Filial and Faithful
Much of the religious aspect in our Filipino culture is a result of over three hundred years under the influence of our Spanish colonizers. A catholic-dominated country, the Philippines continues to enrich many traditions from the faith we once borrowed and we’ve now come to call as our own.
One of these traditions is the selection of Hermano and Hermana Mayores in a religious festival. For the 453rd Feast of Sto. Niño, this honor falls to Mark Joel Go, and his mother Rosalina.
A Hermano or Hermana Mayor, Spanish terms for older brother and sister, is a position of great significance in every celebration. As hosts of the event, they are not only tasked with making sure all aspects of the festival are successful, they also represent the rest of the participants with whom they share the same devotion and reverence.
“At first we were shocked,” Mark Go said, when asked about their reaction to the initial nomination. He said that even then, they tried to decline. But when news of the confirmation came and indeed, he and his mother will be this year’s Hermano and Hermana Mayores, they chalked it up to God’s will and accepted the offer.
“Pagbuot na tingali sa Ginoo,” he added. “It’s a great honor not just for mom and me, but to the whole family as well.”
(It must be God’s will. It’s a great honor not just for mom and me, but to the whole family as well.)
Fr. Pacifico Nohara Jr., the Basilica del Sto. Niño rector, shared that choosing the Gos as the first mother and son Hermana-Hermano was as much an acknowledgement of their contribution to the community, as it was an answered prayer.
“Daghan na sila og natabang diri [sa Basilica],” Fr. Nohara said, attesting that from the museum staff to the security personnel, people around the church have witnessed the charity of the family.
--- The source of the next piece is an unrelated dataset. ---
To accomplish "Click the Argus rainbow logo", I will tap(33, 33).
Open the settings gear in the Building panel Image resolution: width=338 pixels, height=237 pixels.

(They have contributed a great deal here in Basilica.)
However, one particular moment that stands out in Fr. Nohara’s memory is on that fateful day months ago when, on his way to the image of Sto. Niño to offer his own prayers, he saw Mark and mother Rosalina in the basilica and was struck with what he can only call a sign from the Child Jesus Himself.
“Amoang spiritual founder is St. Augustine, and his mother is St. Monica,” Fr. Nohara explained, referring to the symbolic resemblance between the two saints and this year’s hosts. “Ang iyang [Mrs. Go] tana’ng anak iyang gitun-an pagsimba ug pag-ampo. Mao man sad na ang life ni St. Monica. Iyaha gyud gi-guide si St. Augustine.”
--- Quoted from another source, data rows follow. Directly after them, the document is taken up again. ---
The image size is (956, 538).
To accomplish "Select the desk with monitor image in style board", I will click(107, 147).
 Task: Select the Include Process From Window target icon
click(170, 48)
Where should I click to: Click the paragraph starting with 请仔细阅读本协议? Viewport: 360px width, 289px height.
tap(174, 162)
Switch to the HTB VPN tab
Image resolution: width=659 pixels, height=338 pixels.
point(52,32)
(Our spiritual founder is St. Augustine, and his mother is St. Monica. Mrs. Go raised all her children to go to church and pray. That is also the life of St. Monica, who really guided her son, St. Augustine.)
But unlike St. Augustine, who was often called a ‘wandering child’, Mark, third of four children, stated that his mother and late father really instilled the importance of practicing their faith from the very beginning of their childhood.
“Since early 2000, mom and my late father have been supporting contigents,” Go recounted. He also shared that they used to have a street décor in a center island near Fuente Osmeña, and even though that spot is no longer there, their annual tradition with the Sto. Niño continues.
Now the owner of St. Cecilia’s College in Minglanilla, Go remains steadfast in his advocacy on religion, even when in it comes to education.
“Number one [objective] is the propagation of faith, since [the school] is under the supervision of a religious order,” he added.
But just like many devotees, there are times when our faith will be challenged and we are put through trials which will test how great our devotion really is. For Mark and his family, that trial happened in 2005.
“My mother got sick, and an open biopsy was needed,” he shared. “The once-a-year relation became a very frequent affair.”
Mark said that for many life-and-death situations, one can only seek God, and if you’re a Cebuano, you turn to Sto. Niño.
“We prayed that it would be benign,” he said. “Not only was it benign, but the scheduled operation was called off.”
A year after that, when his mother’s vision started to fail to the point where she was already technically blind, they turned to Sto. Niño once more.
“We asked nga makakita lang, bahala na’g dili makabasa, basta at least makakita. Not only Iyang gihatag makakita, makabasa pa gyud.”
(We asked that she’d be able to see. Even if she can longer read, we prayed that at least she can just see. He gave back not only her vision, but she was able to read again.)
Mark and his family continue to express their gratitude to the Child Jesus for the blessings they receive.
“It’s a daily occurrence, the blessings big and small,” he added.
Now that he and his mother are given the opportunity to share their devotion as Hermano and Hermana Mayores of the Fiesta Señor celebration, they urge the people to remember the spritiual essence of the festival.
“We should not only keep the faith and the devotion, but we should spread it.”